### Stated exercise 1
In the passage on training a robotic arm, which algorithm is the on-policy one?

### Passage provided
..............................
Comparison of the DDPG (off-policy) and Proximal Policy Optimization (PPO) (on-policy) algorithms to assess their efficiency, stability, and performance in robotic manipulation tasks.
Evaluation of the performance and training behavior of the robotic agent using the DDPG and PPO algorithms in the context of a simulated target-reaching task.

This paper evaluates both algorithms based on their learning efficiency and applicability in the context of robotic manipulation simulations.

2. Modeling of Robotic Arm

Direct Kinematic Model of Robotic Arm

The rotation matrices in the Denavit–Hartenberg (DH) coordinate frame represent the rotations on the X and Z axes. The rotation matrices for these axes are respectively provided as follows:

R_{x} = [\begin{matrix} 1 & 0 & 0 \\ 0 & C δ_{i} & - S δ_{i} \\ 0 & S δ_{i} & C δ_{i} \end{matrix}]

(1)

and

R_{z} = [\begin{matrix} C ϕ_{i} & - S ϕ_{i} & 0 \\ S ϕ_{i} & C ϕ_{i} & 0 \\ 0 & 0 & 1 \end{matrix}] .
..............................
### Source material
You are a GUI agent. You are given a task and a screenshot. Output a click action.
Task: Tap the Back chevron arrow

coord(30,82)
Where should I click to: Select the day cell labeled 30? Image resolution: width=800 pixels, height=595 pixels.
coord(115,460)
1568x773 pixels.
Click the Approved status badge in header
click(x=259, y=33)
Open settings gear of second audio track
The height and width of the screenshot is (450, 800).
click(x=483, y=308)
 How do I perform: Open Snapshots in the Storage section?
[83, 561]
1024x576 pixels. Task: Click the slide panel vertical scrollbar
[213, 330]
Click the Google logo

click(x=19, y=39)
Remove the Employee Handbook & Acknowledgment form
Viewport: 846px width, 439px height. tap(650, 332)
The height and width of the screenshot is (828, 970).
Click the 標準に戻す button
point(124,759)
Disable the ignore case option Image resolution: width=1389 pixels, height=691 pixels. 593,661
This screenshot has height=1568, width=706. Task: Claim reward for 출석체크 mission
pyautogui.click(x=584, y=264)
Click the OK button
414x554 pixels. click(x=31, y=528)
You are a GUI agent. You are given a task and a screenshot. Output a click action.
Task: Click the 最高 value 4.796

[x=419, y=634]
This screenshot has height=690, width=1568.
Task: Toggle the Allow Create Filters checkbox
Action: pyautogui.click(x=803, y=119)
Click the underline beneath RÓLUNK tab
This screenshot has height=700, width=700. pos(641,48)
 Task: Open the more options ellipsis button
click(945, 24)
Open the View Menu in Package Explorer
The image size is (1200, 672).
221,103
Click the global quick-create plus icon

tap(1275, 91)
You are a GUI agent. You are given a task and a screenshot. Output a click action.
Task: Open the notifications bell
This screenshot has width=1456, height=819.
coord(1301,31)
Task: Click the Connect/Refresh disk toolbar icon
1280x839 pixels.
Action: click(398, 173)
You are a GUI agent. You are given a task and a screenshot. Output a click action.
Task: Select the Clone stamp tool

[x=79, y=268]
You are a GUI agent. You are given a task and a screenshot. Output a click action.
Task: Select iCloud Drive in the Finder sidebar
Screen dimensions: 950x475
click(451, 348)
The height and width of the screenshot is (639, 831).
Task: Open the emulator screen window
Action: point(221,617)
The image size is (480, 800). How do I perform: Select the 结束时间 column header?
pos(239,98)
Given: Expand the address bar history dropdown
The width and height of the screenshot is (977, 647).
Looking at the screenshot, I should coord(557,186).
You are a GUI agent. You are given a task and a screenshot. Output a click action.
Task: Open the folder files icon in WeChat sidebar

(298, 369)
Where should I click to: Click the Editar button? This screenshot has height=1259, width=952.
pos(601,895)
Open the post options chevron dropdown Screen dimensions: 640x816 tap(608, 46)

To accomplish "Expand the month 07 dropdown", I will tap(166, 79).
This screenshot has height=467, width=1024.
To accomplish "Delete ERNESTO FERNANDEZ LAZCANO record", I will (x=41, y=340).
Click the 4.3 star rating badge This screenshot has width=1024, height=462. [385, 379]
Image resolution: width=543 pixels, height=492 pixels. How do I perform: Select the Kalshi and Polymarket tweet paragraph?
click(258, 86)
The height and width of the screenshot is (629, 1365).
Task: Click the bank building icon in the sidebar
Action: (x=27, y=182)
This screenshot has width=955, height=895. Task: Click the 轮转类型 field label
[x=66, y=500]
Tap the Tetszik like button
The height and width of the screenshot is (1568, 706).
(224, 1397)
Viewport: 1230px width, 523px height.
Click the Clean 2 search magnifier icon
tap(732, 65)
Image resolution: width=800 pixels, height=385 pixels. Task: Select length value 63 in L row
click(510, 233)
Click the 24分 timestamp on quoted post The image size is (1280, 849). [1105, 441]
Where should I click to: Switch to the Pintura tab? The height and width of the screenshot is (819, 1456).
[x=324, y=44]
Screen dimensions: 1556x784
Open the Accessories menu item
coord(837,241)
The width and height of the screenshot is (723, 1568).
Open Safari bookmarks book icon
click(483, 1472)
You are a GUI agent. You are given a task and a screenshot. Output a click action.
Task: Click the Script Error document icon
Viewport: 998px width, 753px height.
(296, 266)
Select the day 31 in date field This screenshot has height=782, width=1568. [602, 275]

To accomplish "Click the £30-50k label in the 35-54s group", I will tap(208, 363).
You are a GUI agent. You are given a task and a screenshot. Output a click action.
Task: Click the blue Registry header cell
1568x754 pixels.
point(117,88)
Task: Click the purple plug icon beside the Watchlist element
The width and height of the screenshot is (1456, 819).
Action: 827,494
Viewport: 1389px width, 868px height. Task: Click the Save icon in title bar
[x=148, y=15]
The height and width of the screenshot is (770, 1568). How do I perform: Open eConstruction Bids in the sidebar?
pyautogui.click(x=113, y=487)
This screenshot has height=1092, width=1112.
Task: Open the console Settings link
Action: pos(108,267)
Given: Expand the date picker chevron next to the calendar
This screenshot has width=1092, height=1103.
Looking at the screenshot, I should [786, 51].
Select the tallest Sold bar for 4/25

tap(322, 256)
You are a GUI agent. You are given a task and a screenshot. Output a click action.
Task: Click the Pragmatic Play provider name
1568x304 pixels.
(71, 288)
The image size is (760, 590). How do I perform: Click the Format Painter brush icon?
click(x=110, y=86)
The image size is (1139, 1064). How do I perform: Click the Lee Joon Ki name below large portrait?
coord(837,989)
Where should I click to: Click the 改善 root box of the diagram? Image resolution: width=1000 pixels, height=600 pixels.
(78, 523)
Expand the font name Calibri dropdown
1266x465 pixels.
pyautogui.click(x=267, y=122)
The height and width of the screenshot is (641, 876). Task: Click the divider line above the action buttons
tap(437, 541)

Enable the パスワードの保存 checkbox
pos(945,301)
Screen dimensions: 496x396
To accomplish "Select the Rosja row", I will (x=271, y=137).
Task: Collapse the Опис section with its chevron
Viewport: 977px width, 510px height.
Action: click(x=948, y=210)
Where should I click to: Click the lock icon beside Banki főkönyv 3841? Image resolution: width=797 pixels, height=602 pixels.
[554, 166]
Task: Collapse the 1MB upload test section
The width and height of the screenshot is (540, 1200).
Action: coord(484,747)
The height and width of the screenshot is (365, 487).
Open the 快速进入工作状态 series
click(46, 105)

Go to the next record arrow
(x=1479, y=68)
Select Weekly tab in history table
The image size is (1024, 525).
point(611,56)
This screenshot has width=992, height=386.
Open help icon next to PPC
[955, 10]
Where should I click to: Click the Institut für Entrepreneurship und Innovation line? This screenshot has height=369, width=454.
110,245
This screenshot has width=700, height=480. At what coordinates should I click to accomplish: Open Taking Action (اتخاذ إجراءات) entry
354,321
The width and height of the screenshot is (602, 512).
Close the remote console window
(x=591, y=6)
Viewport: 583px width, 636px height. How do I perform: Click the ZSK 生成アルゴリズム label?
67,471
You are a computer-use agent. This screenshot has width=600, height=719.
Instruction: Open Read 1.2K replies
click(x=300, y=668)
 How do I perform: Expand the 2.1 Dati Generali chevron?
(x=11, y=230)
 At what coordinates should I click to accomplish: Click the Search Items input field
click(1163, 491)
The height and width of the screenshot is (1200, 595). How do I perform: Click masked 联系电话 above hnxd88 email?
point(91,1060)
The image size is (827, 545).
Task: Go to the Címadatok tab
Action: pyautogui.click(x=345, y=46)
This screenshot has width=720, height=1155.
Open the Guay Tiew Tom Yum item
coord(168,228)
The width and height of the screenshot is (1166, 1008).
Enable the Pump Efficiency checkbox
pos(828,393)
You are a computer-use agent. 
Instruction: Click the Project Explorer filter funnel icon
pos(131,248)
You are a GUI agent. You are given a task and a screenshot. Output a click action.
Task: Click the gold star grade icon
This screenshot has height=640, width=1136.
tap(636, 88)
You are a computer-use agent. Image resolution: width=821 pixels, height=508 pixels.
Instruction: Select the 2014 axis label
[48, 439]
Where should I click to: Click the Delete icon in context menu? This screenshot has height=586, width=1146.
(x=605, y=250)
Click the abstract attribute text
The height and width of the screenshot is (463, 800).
..............................
### Stated exercise 2
Print everything in the records from the line containing "Expand the font name Calibri dropdown" down to the line containing "pos(945,301)", both lines included.

### Written solution 1
Proximal Policy Optimization (PPO)

### Written solution 2
Expand the font name Calibri dropdown
1266x465 pixels.
pyautogui.click(x=267, y=122)
The height and width of the screenshot is (641, 876). Task: Click the divider line above the action buttons
tap(437, 541)

Enable the パスワードの保存 checkbox
pos(945,301)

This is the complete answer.